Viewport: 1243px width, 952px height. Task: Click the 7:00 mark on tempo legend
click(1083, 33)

--------------------------------------------------

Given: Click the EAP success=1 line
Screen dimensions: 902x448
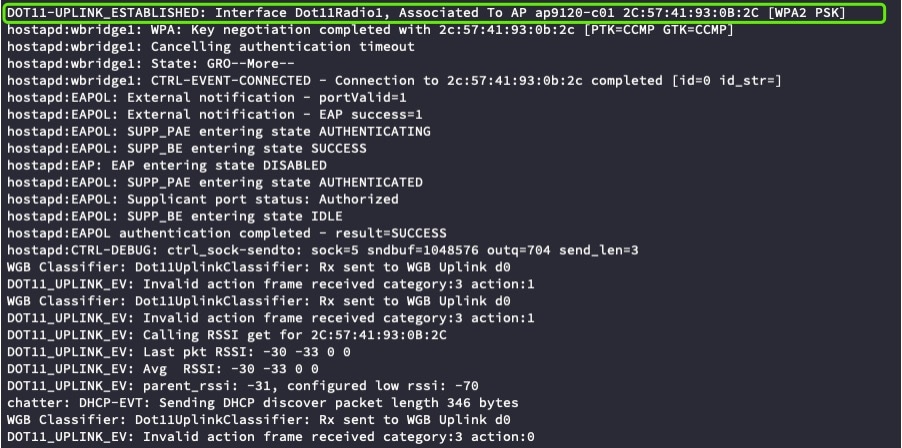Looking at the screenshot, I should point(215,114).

--------------------------------------------------

**OBJECTIVE:** Please copy the records verbatim, from the line with "Viewport: 1243px width, 952px" up to and including the line with "click(1083, 33)".

**FINISHED TASK:**
Viewport: 1243px width, 952px height. Task: Click the 7:00 mark on tempo legend
click(1083, 33)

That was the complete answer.